WORK REQUEST
Please copy out the entries until you have copied the line that contains "Task: Check the", beginning with the first line.

DATA RECORDS
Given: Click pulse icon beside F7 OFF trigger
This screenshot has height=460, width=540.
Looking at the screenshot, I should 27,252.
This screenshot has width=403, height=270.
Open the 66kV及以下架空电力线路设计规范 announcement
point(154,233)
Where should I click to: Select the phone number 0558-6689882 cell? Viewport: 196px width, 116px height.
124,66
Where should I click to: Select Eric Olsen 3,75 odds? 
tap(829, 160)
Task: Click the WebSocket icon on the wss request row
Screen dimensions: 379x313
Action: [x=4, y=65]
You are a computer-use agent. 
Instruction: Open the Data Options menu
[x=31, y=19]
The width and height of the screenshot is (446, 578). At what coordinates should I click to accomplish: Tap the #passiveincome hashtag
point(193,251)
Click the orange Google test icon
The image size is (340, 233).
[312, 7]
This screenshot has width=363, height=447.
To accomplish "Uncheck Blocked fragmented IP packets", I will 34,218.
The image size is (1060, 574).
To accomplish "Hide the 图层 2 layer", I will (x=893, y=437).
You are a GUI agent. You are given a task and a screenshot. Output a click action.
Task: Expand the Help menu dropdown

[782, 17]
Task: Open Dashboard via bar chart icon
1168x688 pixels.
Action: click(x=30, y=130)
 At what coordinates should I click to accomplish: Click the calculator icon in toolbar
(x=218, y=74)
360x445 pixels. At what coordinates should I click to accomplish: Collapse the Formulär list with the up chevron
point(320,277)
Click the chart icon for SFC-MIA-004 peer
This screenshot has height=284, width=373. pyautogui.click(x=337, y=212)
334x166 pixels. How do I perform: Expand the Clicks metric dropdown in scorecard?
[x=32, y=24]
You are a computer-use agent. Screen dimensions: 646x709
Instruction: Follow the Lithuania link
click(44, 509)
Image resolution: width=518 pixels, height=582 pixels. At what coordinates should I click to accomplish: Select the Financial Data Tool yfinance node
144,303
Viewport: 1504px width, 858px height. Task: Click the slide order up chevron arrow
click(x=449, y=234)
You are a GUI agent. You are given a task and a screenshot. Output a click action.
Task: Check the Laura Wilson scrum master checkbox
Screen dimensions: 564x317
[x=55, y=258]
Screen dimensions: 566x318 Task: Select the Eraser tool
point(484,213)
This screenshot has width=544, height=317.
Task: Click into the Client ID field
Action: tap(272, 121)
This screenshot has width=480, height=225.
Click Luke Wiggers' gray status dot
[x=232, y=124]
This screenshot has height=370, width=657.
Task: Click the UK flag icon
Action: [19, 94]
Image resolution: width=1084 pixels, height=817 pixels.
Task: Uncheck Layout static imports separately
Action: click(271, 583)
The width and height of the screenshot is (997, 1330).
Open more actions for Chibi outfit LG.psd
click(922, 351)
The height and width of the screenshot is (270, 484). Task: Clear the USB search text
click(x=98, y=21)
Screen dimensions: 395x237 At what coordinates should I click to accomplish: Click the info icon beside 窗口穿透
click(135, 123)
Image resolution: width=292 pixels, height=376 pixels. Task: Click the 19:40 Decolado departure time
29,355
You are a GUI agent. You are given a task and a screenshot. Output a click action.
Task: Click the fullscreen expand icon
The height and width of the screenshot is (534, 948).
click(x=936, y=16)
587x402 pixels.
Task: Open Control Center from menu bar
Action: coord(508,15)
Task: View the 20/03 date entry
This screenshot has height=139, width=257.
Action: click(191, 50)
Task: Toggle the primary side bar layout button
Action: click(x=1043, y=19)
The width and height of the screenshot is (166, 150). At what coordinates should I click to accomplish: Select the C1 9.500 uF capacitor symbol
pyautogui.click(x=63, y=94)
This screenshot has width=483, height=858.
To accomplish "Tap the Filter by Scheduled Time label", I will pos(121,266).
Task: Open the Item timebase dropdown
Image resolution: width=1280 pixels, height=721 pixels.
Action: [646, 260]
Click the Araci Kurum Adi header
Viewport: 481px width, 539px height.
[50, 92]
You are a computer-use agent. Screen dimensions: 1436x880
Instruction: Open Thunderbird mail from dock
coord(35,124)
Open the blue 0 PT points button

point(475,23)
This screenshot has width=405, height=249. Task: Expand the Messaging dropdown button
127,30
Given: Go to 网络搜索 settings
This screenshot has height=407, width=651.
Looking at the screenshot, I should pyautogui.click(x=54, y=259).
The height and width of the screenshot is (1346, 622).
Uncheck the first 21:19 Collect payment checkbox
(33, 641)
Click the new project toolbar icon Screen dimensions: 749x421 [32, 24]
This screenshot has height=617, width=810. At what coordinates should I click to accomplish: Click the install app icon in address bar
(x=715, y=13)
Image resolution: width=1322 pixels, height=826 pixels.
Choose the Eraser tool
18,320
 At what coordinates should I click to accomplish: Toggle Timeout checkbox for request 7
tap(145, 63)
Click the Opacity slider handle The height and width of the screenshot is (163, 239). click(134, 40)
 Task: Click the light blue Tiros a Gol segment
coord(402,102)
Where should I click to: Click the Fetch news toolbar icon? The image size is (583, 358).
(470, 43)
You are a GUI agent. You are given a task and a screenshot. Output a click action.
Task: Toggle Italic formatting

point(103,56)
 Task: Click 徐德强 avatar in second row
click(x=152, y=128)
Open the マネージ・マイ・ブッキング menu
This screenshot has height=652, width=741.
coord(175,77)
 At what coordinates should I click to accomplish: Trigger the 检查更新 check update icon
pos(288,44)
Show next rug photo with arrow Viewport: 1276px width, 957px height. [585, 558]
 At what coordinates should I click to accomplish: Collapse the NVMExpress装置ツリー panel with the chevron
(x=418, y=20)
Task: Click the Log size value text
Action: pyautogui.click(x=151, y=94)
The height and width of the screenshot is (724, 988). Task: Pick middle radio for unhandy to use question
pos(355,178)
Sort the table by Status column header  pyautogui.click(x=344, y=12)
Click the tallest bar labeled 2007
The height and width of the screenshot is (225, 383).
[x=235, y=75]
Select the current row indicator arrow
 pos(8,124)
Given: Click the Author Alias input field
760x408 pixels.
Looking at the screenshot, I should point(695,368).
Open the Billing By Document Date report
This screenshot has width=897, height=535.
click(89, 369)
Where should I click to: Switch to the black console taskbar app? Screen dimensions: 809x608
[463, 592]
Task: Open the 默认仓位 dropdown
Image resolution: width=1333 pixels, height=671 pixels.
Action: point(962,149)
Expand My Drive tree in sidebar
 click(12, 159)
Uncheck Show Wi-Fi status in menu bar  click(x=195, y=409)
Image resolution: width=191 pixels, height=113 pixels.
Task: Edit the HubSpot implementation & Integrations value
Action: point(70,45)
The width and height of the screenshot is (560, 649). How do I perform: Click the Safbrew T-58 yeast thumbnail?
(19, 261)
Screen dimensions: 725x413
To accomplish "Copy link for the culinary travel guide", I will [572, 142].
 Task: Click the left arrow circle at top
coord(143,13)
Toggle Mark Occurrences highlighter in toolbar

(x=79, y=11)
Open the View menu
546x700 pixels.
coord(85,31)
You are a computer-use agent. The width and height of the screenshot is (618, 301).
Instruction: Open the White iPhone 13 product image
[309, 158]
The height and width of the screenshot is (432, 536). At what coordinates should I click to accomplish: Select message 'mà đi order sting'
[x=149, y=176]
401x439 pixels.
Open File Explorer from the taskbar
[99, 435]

ANSWER BELOW
Given: Click pulse icon beside F7 OFF trigger
This screenshot has height=460, width=540.
Looking at the screenshot, I should 27,252.
This screenshot has width=403, height=270.
Open the 66kV及以下架空电力线路设计规范 announcement
point(154,233)
Where should I click to: Select the phone number 0558-6689882 cell? Viewport: 196px width, 116px height.
124,66
Where should I click to: Select Eric Olsen 3,75 odds? 
tap(829, 160)
Task: Click the WebSocket icon on the wss request row
Screen dimensions: 379x313
Action: [x=4, y=65]
You are a computer-use agent. 
Instruction: Open the Data Options menu
[x=31, y=19]
The width and height of the screenshot is (446, 578). At what coordinates should I click to accomplish: Tap the #passiveincome hashtag
point(193,251)
Click the orange Google test icon
The image size is (340, 233).
[312, 7]
This screenshot has width=363, height=447.
To accomplish "Uncheck Blocked fragmented IP packets", I will 34,218.
The image size is (1060, 574).
To accomplish "Hide the 图层 2 layer", I will (x=893, y=437).
You are a GUI agent. You are given a task and a screenshot. Output a click action.
Task: Expand the Help menu dropdown

[782, 17]
Task: Open Dashboard via bar chart icon
1168x688 pixels.
Action: click(x=30, y=130)
 At what coordinates should I click to accomplish: Click the calculator icon in toolbar
(x=218, y=74)
360x445 pixels. At what coordinates should I click to accomplish: Collapse the Formulär list with the up chevron
point(320,277)
Click the chart icon for SFC-MIA-004 peer
This screenshot has height=284, width=373. pyautogui.click(x=337, y=212)
334x166 pixels. How do I perform: Expand the Clicks metric dropdown in scorecard?
[x=32, y=24]
You are a computer-use agent. Screen dimensions: 646x709
Instruction: Follow the Lithuania link
click(44, 509)
Image resolution: width=518 pixels, height=582 pixels. At what coordinates should I click to accomplish: Select the Financial Data Tool yfinance node
144,303
Viewport: 1504px width, 858px height. Task: Click the slide order up chevron arrow
click(x=449, y=234)
You are a GUI agent. You are given a task and a screenshot. Output a click action.
Task: Check the Laura Wilson scrum master checkbox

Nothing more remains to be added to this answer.